-- START Given passage --
VOTD, I'm as much a student of American Literature and writing as you are. And of living writers and journalists too - I provided a couple of examples in Giroux and Hedges. Maybe you could do the same.

voice of the damned

ikosmos wrote:

VOTD, I'm as much a student of American Literature and writing as you are.

Well, if you read any of those writers for enjoyment, does that constitute participation in a death-loving, mammon-worshipping culture?

As for providing the names of living journalists and writers, I can't honestly say I'm overly impressed with what I've seen from Hedges, as I find a lot of his writing kind of boilerplate progressivism, dealing in truisms, and with the kind of religious overtones that I distrust in political discourse(you seemed to allude to this with your John The Baptist comparison). Possibly the latter is related to his background as a Diviinty student, I don't know.

As for other American left-wing writers, I've actually found the European-influenced emigre culture, especially the Frankfurt School in its American incarnation, more interesting than the the more populist homegrown variety(where I would probably categorize Hedges, though I haven't read much of him). Mostly Marcuse, but also Adorno, at least as interpreted by commentators.

voice of the damned

^ Oh, and for living journalists, I used to read The Nation and The Progressive regularly when I lived in Canada. Don't follow them as much on-line from overseas, mostly due to pssively overlooking them. I'd probably get back to them in Canada, though.

voice of the damned

re: First Nations and policing...

"Babbler BRF raised a legitimate question for general discussion, i.e., will the economic integration of Canada ever closer into the orbit of the US Death Star bring the same social consequences as we see in US cop behaviour?"
-- END Given passage --
**Task instructions:**
1 - Please return the stretch of the forum thread from "As for other" through "Nations and policing...".
2 - Decide whether each statement agrees with the forum thread, answering yes or no and quoting the words that settle it: (a) voice of the damned used to read The Nation and The Progressive regularly while living in Canada; (b) voice of the damned has read a great deal of Hedges; (c) of the Frankfurt School, voice of the damned names mostly Adorno.
-- START Dataset content --
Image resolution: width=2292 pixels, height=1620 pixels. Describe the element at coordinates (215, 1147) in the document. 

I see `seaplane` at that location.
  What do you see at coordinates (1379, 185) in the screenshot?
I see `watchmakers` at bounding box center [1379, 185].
-- END Dataset content --
**Answers to the tasks:**
1 -
As for other American left-wing writers, I've actually found the European-influenced emigre culture, especially the Frankfurt School in its American incarnation, more interesting than the the more populist homegrown variety(where I would probably categorize Hedges, though I haven't read much of him). Mostly Marcuse, but also Adorno, at least as interpreted by commentators.

voice of the damned

^ Oh, and for living journalists, I used to read The Nation and The Progressive regularly when I lived in Canada. Don't follow them as much on-line from overseas, mostly due to pssively overlooking them. I'd probably get back to them in Canada, though.

voice of the damned

re: First Nations and policing...

2 -
(a) Yes: "I used to read The Nation and The Progressive regularly when I lived in Canada."
(b) No: "though I haven't read much of him"
(c) No: "Mostly Marcuse, but also Adorno"